Back in Delhi, I stopped at a newsstand and picked up a copy of Auto India. There was nothing in there about the Nano: Tata Motors was keeping its new baby under wraps for another couple of weeks.

Otherwise, Auto India looked much like any other car mag: reviews of the new E-Class Mercedes; glossy gatefold ads that said things like Smooth. Suave. Sure. The Über-Cool Is Here. So when I went to the Society of Indian Automobile Manufacturers (SIAM) to meet its director, Dilip Chenoy, I pretty much knew what to expect: lots of guy talk about sound systems and leather upholstery and zero to 60 in 5.9 seconds.

Instead, Chenoy started talking about milk.

"My favorite image in India is the milkman," he said. "He used to walk to your door with four bottles. Then he developed a carrier, so he brought eight. Then he came on a bicycle with two big drums. Then he progressed to a motorbike, with four drums, and then a small pickup truck with even more. From there to a larger truck, and then the mother dairy bought a big refrigerated truck. In the process India went from being the 15th-largest producer of milk in the world to being the largest. And without that shift in transportation you would not have been able to realize the dream."

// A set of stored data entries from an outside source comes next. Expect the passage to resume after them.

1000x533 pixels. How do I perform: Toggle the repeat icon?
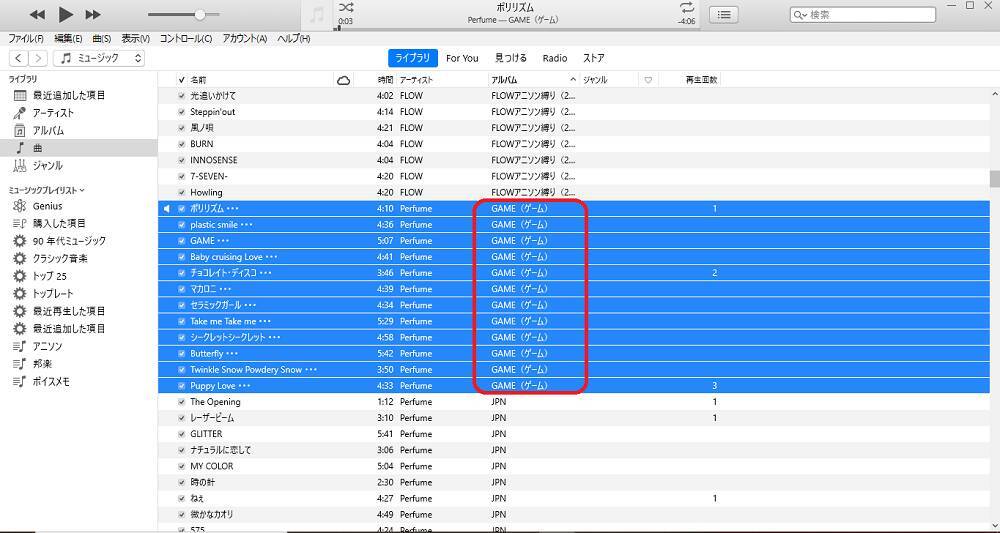click(x=686, y=8)
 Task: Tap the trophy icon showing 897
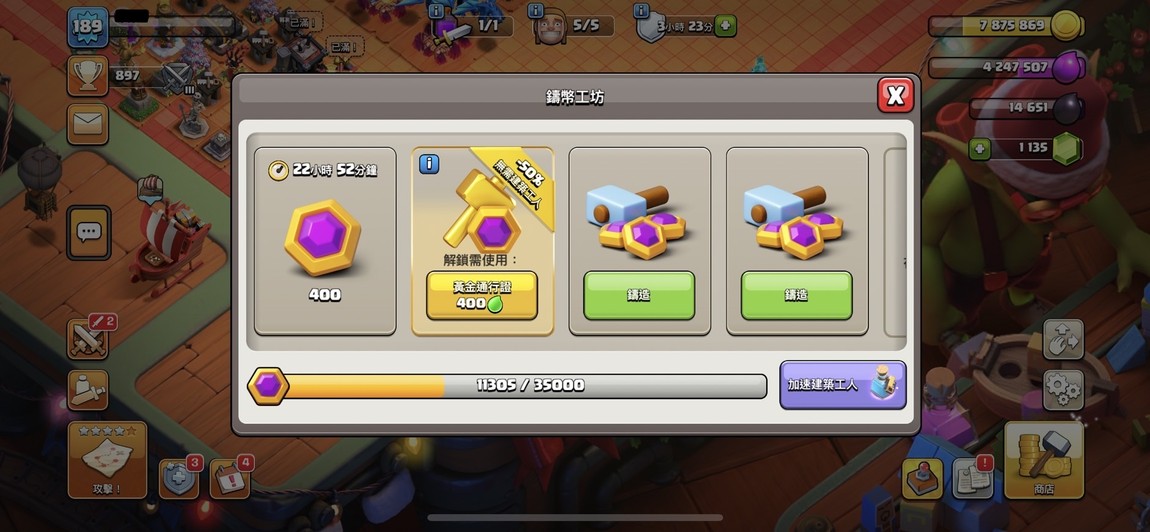[87, 76]
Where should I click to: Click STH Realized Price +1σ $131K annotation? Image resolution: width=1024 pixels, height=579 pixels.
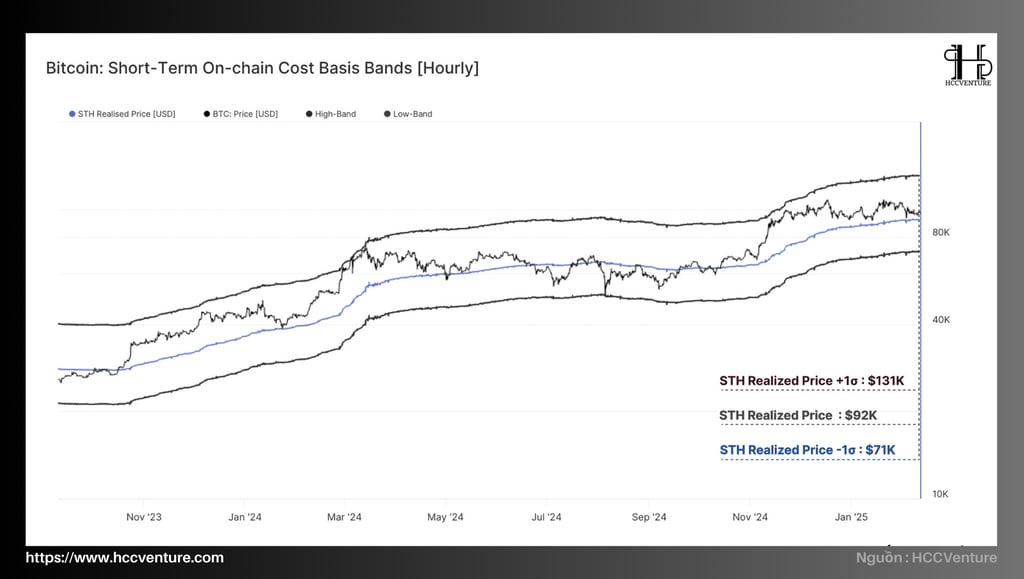(x=812, y=381)
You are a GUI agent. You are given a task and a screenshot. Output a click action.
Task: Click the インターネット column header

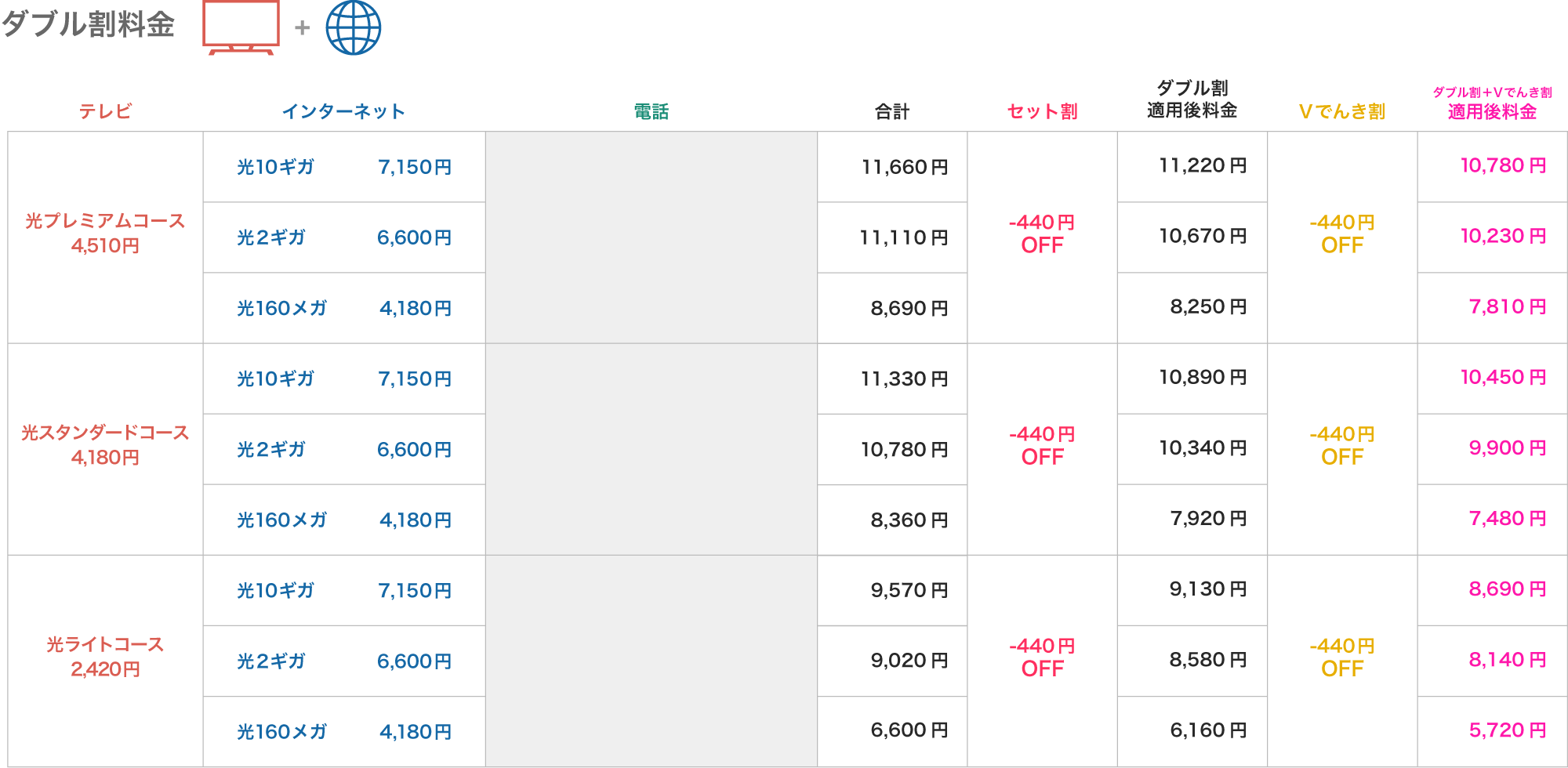[343, 112]
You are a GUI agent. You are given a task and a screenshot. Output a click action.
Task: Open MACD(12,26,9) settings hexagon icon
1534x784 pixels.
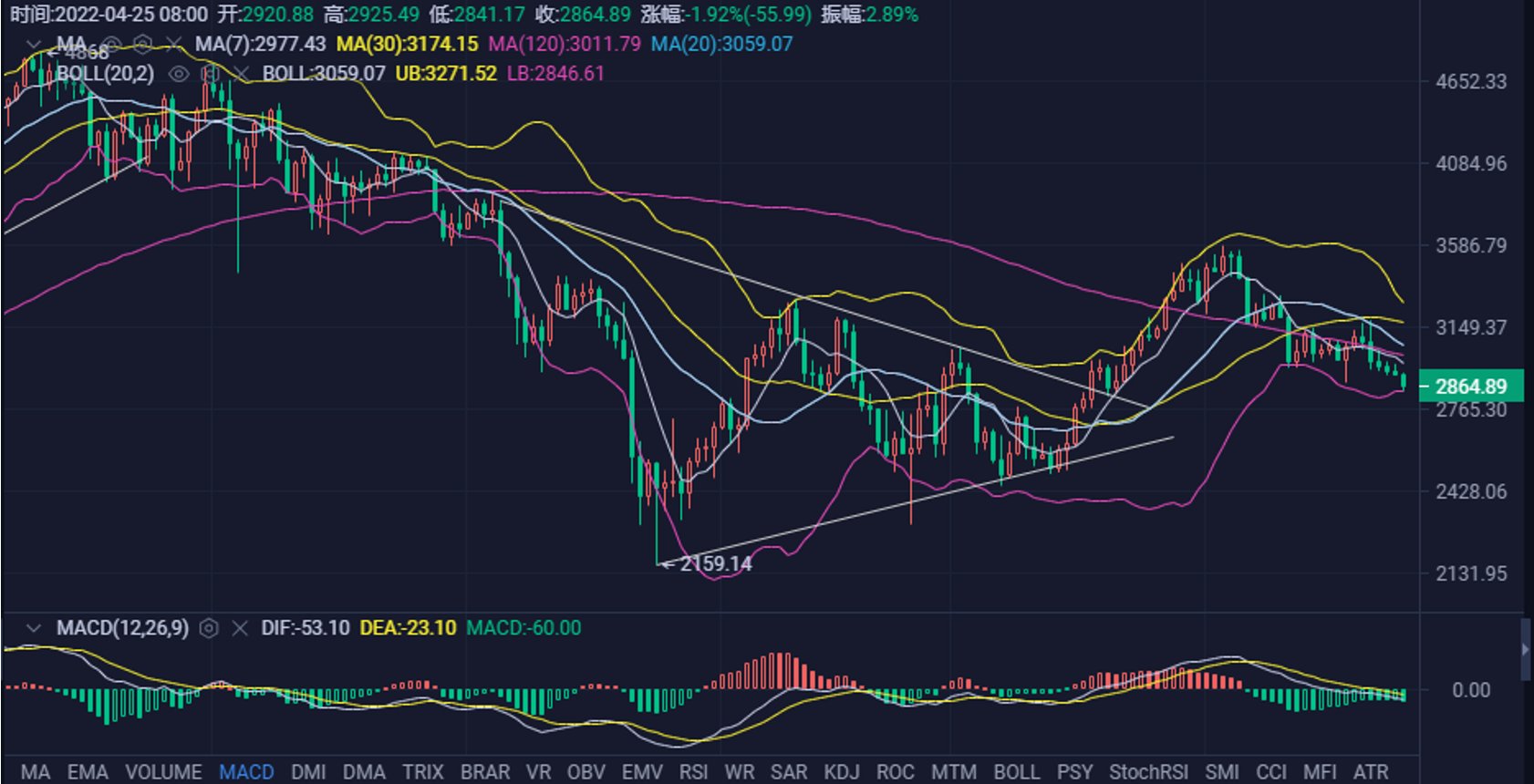pos(209,628)
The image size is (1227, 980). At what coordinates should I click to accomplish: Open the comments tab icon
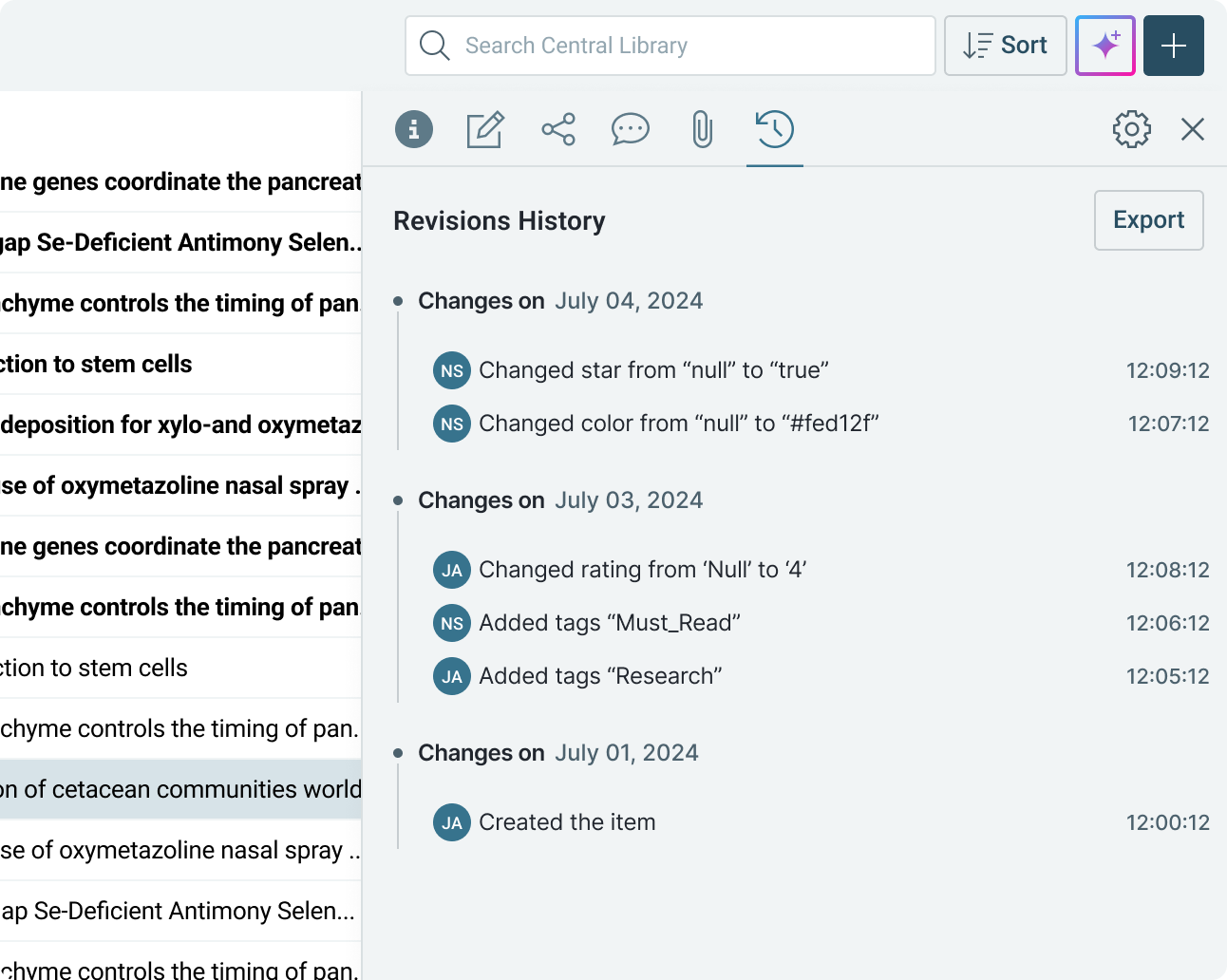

He intended this as a parable, obviously, and it served as the prelude to an impassioned speech about India's development goals and the social benefits of greater mobility, ticking off the environmental pros and cons of various forms of private and public transportation.

"We have more than a billion people but fewer than a hundred million motor vehicles on the road," he began. "So our challenge is to figure out the most economically viable way of providing mobility, so that people can get to school, find employment in rural areas, become entrepreneurs. And it has to be sustainable in terms of emissions. That's what we're trying to do here, and the private car is only part of it."

Even though car ownership might increase, he wanted to put the numbers in context. He said, "There are fewer cars in India than Detroit produces -- or used to produce -- in a year. So the scale is totally different. And the primary use of a car here is for the service economy. As you will have seen, the cars here are loaded with stuff."

I asked why there was such a wide variation among Indian cities in "mode share" -- the percentage of travelers using different kinds of transportation. I picked three cities, more or less at random, from a chart I'd been given by Partha Mukhopadhyay, a transportation expert at the Center for Policy Research in Delhi. All three were about the same size, close to two and a half million people. In Kanpur, 16 percent of passengers travel by car. In Jaipur, the figure is 8 percent. In Nagpur, it's 3 percent. It depends to a large extent on the availability of public transportation, Chenoy explained, and that sector has historically been neglected in India. The term is also too narrowly defined, he added. "There's this mind-set that public transportation equals a 42-seater bus. But it may also be a car, or a small van, or an SUV."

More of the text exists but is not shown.